セルフレス/覚醒した記憶

セルフレス/覚醒した記憶

こういう、なかみが入れ替わるというのはよくある。入れ替わって満足するということはなくて、必ず何のかのと文句つけ始める。手術してくれた側とか組織をぶっつぶしにかかる。その手術によって命が助かった人、あるいは薬等で命を長らえている人のことなんかおかまいなし。正義のためならとか、許せないとか言って・・。この映画でもダミアンはいったい何人殺したんだ?億万長者の建築家ダミアン(ベン・キングズレー)はガンで余命いくばくもない。ふとしたことから・・後でそれは彼の様子を見かねた友人マーティンが力を貸してくれたのだとわかるが・・頭のなかみだけそっくり健康な体に移植する手術があると知り、試してみることに。2億5000万払ったらしいから、よほどの金持ちでないと無理なようだ。オルブライトの説明によると、ラボで培養された空の器・・人体に頭脳を移し、エディという名前で生きていくことに。新しい体に慣れると、しばらくの間はスポーツやセックスなど大いに楽しむ。世間的にはすでにダミアンは病死したことになっている。副作用が出るので、拒絶反応を抑制する薬を飲むが、飲み忘れると幻覚が出る。空の器のはずなのになぜ?オルブライトの説明も今いち納得できない。こらこらじいちゃんよ、培養されてできた人体なんてあるわけないだろうが。要するに新品を買ったつもりが中古だったってこと。肉体は実はマークという青年のもので、薬をちゃんと飲まないと彼の記憶が蘇ってしまうのだ。

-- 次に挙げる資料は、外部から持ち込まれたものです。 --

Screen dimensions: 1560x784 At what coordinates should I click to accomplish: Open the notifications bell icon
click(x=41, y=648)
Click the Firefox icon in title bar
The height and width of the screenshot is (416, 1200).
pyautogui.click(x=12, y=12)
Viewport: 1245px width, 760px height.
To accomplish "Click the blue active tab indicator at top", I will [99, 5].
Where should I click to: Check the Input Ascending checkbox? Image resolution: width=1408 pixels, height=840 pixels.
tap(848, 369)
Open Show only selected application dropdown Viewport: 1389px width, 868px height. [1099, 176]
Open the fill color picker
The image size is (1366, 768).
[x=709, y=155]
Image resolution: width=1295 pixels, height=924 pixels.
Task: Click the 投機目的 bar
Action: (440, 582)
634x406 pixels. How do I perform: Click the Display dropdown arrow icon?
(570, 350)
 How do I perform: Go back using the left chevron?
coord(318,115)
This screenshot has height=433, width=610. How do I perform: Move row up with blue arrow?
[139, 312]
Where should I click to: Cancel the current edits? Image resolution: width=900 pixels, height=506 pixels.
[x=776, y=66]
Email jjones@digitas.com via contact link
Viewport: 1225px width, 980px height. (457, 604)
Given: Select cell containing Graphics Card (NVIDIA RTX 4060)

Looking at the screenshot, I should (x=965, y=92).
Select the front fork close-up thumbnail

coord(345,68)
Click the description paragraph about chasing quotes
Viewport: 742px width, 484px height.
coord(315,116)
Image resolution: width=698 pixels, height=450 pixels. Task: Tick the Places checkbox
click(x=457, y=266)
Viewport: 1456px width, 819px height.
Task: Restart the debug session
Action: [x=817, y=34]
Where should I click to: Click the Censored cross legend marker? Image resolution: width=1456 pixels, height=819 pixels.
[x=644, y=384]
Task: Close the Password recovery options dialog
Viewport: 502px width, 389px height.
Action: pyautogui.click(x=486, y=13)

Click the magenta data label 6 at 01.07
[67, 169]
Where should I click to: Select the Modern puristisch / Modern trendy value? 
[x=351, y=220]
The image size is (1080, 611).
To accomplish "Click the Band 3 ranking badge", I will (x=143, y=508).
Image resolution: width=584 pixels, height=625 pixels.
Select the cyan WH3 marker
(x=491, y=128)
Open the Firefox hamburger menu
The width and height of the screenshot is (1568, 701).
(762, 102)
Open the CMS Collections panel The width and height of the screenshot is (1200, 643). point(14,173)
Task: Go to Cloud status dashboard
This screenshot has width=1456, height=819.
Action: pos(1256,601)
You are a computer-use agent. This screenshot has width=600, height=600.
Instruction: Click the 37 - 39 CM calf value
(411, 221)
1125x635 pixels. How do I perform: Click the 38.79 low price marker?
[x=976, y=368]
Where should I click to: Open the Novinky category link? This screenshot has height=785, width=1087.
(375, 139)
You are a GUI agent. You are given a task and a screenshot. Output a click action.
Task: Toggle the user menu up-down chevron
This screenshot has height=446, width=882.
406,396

手術の仕組みとかは不明。蛇が脱皮するように、次々に新しい肉体に。じゃあ題名も「脱皮人間」にすりゃよかったのに。見ていて感じるのは、手術をする側とされる側との意志の疎通の欠如。まあ受ける側は助かりたい一心で深く考えずに契約する。手術する方は何かあっても非合法的なことやってるので表沙汰にできない。契約違反とか声を上げられない。だから都合が悪くなると始末する。途中で、オルブライトが実はこの理論を提唱したジェンセン博士その人だとわかる。自分で実験して若い肉体に移っていたのだ。本物のオルブライトとのいきさつは不明。科学的な部分のほとんどは省略・・と言うか無視され、エディが・・ダミアンが・・ああ、ややこしい!・・マークだった頃の家族との再会に比重をかける。

セルフレス/覚醒した記憶2

マークは元特殊部隊兵士で、だから武器の扱いも慣れていて、人を撃つのもためらわない。娘のアナは病気で歩けないが、手術をすれば治る。で、手術費用を捻出するため、肉体を提供したのか。ずいぶん単純なやっちゃ。とにかく2時間近くあるのに、説明不足の部分が多すぎ。と言うか、説明する気もないんだろう。SFじゃないんです、家族の愛を描いた高尚なヒューマンドラマなんざますってか?おまけに薬を飲まないでいると元のマークの人格に戻ってしまうという都合のよさ。こうなりゃ結末は一つしかない。ダミアンが自分の死を受け入れて、体をマークに返すのだ。それだけじゃない、自分の財産をプレゼントするのだ。カリブ海で悠々自適の生活をどうぞ。まさかそこまでハッピーエンドにはしないよね、あら、なってたわ。マーク役はライアン・レイノルズ。妻マディ役はナタリー・マルティネス。「デス・レース」に出ていたらしい。マディみたいなのを奥さんにするとけっこう大変。「どういうこと」「何なの」「話して」・・もう全部ほじくり出さなきゃ気がすまないってタイプ。マークが肉体提供したのはそのせいか(違うって!)。オルブライト役の人は誰かしらってず~っと思ってた。エンドクレジットでやっとわかった。マシュー・グードだ。あらまあ・・。何しろ一番最初に彼を見たのが「ルック・アウト/見張り」だったもんで。ちょいと色男でずるい小悪党っていうイメージが私の中で定着してしまったもんで。そのせいで他の映画で彼を見ると、いつもびっくりするわけ。うわ~何てステキなの・・って。今回もそう。メガネが似合ってるわ~、クールで冷静で冷めてるわ~っておんなじことですけど。あんまりステキなので悪役に思いにくいんだけど、作り手もわかっていて(←?)、拉致したマディは次の依頼人の器に、娘の方は臓器を利用なんて言わせて、この冷血動物め~と見ている人全員を敵に回させるのです。ジェンセンには妻がいるんだけど、アルツハイマーなので手術はしない。すぐれた知能が死によって損なわれるのを防ぐのが元々の目的。そのわりにはダミアンは建築のけの字も思い出さなかったけど。私がいいなと思ったのは、マーティンの死んだはずの息子トニーが器を変えて生きていること。世間的には死んだことになってるから表に出せない。ここが十分ホラーでした。